Now I’m having another problem, Q Ground Control cannot detect any radio channels on my drone… It was detecting the radio channels and all seemed well. I then changed my ground station to mission planner and flashed ardupilot firmware to it and also detected the radio channels… Now, I had connected all my ESC signal cables to the receiver channels.
Mission planner couldn’t also perform the motor test. I get the error “command was denied by the autopilot”
When I tried to takeoff, of course with much difficulty from the radio, the quadcopter attempted to lift, one side must have generated more lift and it toppled upside down. One of the motors and it’s ESC seemed affected as there was smoke from the both of them (motor and its ESC).They also felt very hot. The motors seemed to try to rotate even when the vehicle was upside down and the transmitter was off. So I disconnected the vehicles battery. When I later tried to connect the vehicle to the mission planner, radio channels were not being detected. I switched back to using Q Ground Control as my ground station, flashed firmware back to px4 and it couldn’t also detect the radio channels…
The motor that smoked seemed to be unaffected
The following is my hardware:
Autopilot: pixhawk 4,
Power: pixhawk 4 PM07 power management board.
Motors: Sunnysky x4108s 380kv
ESCs: hobbywing xrotor 40amps
Radio: Radiolink AT10 II transmitter, Radiolink R12DS receiver, Radiolink PRM-01 battery voltage telemetry sensor.

What could be wrong?
Why aren’t my radio channels being detected by the ground station?
Why couldn’t mission planner perform the motor test?

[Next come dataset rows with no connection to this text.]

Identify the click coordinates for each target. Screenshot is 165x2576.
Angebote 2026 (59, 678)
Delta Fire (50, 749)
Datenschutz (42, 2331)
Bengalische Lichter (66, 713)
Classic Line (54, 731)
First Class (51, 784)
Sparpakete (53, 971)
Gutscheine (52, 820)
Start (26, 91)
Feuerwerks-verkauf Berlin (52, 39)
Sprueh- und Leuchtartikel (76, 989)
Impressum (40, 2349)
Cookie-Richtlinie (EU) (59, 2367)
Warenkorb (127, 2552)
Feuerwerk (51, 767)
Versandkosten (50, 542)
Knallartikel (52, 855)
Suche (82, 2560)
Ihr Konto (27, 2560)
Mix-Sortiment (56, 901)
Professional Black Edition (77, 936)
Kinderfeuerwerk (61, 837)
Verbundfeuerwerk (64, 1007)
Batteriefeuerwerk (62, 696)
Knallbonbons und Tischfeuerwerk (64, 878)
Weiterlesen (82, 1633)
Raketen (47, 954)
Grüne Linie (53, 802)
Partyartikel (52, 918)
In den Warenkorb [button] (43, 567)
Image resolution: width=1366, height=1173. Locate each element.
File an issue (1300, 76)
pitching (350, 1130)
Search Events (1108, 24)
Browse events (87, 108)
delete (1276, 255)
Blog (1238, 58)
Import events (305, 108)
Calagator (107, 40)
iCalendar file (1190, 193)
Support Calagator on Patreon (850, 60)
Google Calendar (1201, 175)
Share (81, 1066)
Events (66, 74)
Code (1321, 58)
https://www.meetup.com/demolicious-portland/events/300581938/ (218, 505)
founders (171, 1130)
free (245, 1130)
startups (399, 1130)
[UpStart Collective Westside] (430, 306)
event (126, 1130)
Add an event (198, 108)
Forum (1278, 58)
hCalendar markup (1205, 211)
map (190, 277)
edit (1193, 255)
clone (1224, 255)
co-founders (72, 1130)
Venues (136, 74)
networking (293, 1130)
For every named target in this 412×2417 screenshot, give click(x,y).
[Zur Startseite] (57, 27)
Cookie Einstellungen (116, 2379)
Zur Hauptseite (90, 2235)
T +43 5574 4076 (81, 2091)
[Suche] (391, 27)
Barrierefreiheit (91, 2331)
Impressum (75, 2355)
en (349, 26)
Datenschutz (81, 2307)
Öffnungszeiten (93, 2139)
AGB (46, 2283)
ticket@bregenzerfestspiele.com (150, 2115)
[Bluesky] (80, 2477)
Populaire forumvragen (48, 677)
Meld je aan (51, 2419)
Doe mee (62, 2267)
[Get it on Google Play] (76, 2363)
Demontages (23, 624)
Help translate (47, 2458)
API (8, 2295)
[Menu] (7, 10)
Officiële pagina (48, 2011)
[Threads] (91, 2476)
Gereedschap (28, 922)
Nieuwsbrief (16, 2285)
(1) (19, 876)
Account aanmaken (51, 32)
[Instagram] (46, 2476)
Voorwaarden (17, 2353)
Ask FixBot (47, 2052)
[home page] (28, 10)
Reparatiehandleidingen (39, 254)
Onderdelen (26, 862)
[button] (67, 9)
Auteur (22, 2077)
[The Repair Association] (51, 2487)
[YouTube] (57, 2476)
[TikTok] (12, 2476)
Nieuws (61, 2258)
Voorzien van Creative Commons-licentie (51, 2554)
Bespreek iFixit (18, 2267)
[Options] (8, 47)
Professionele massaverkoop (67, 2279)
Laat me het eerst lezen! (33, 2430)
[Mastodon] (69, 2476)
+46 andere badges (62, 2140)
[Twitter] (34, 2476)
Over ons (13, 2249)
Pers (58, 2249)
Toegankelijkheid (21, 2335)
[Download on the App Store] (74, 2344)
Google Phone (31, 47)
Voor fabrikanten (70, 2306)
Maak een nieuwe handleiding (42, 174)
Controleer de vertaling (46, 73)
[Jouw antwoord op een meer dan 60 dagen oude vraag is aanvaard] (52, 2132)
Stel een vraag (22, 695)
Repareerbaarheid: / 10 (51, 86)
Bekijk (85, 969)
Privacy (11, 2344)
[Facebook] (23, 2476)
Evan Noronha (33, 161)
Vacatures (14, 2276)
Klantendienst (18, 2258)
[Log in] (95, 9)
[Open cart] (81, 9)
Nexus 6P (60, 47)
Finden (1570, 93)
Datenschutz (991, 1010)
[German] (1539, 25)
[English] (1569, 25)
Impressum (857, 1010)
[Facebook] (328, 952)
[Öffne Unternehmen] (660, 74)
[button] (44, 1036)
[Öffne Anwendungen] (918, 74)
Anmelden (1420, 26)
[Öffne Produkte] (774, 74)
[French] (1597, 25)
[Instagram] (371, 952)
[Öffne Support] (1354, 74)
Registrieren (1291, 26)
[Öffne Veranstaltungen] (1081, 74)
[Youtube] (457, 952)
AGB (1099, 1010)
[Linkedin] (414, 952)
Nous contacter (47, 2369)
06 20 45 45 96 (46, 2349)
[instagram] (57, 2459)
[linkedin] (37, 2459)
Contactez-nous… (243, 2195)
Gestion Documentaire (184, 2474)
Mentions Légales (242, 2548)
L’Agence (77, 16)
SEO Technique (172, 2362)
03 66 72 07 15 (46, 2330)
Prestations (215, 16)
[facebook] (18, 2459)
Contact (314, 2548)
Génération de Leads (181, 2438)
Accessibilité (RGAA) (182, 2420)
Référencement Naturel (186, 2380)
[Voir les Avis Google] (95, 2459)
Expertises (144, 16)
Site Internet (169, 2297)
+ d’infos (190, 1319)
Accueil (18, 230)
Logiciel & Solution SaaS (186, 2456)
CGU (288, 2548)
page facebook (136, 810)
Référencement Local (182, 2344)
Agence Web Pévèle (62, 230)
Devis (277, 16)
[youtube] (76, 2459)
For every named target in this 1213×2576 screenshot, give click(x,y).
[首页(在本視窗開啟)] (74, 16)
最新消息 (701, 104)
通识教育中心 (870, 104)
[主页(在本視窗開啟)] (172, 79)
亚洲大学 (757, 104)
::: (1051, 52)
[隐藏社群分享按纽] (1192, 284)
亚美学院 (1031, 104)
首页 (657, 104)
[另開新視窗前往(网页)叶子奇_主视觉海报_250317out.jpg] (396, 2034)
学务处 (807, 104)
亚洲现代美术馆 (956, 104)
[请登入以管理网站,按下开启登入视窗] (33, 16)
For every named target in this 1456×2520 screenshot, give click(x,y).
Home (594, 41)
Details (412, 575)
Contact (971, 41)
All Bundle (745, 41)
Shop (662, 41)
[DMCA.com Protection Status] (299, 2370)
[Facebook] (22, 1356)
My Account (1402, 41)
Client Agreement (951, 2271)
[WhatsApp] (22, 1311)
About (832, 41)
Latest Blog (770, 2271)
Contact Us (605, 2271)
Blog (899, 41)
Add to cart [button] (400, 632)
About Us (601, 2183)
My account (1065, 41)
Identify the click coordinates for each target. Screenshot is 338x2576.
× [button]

Wow glad I found this post. I’m about to start soldering and was unsure. It seems johns route is the preferred option? Any update from anyone before I plug that iron in?? Many thanks

Glad to see this post too. I also thought I should plug the ESCs’ servo plugs into the power management pins. Never thought about clipping off the plug and soldering them. I wish there was a “plug-in” option to make the connections a bit less permanent in case ESC’s needed changed. Wouldn’t have to de-solder things.

I used the FMU rail for my quad because I’m too lazy to solder them again and again as I try different setups. If you plug the cable into the I/O PWM-Out on the Pixhawk and into the FMU-PWM-in on the power distribution board, you can plug the ESC’s into the corresponding pins on the FMU-PWM-out rail and it works fine. At least mine does.

Thank you Occularmagic. I appreciate the recommendation. I’ve been waffling over which Flight Controller to buy. It looks like it will probably be the Pixhawk 4. I’ve looked over the DJI stuff, TopXGun and a few others, but they don’t have the features I am looking for.

In case you are interested, my bird is a 1050mm class Y-6 configuration with Tarot 5008, 340KV motors, 18" props. I’m planning to use a Sony A6000 camera and gimble that I scavenged from a crashed work Trimble drone. I mostly fly drones at work for aerial mapping over construction sites. I need to be able to flight plan to have automatic camera triggering for the mapping. I had hoped to build this drone to do similar type work and also for aerial photography.

Thanks again

Occularmagic…incidentally, when I look at the Pixhawk 4 through Holybro’s site, it comes with your choice of a plastic case or an aluminum one (at a different price ofcourse). Do you know of any real advantage one way or the other… besides a probably weight difference?

I have tried all different types of controllers, and honestly, I haven’t found one that does absolutely everything I’ve wanted to do in one package, but the Pixhawk seems to be the closest at the right price for me. I’m not sure how much experience you have with configuring everything required but it was a bit daunting for me. I don’t fly them for work, but I do love to experiment with different setups and have learned a lot through that. If you’re looking to setup something for aerial mapping and photography, you’ll for sure learn a lot. I haven’t set up an A6000 on a remote trigger before so don’t know how easy/hard it will be. There’s a lot of good info out there, but some of it will be just different enough from your setup that it won’t work like it should. Then you’ll have to figure out why. That’s part of the fun for me though. As far as plastic vs aluminum, I don’t know the weight difference, but with a 1050mm Y6, I don’t think plastic vs aluminum will change your flight time or agility much. And I can’t think of any physical reason why one would be better, other than corrosion resistance? No idea. More importantly, have fun no matter what you get! Ha ha!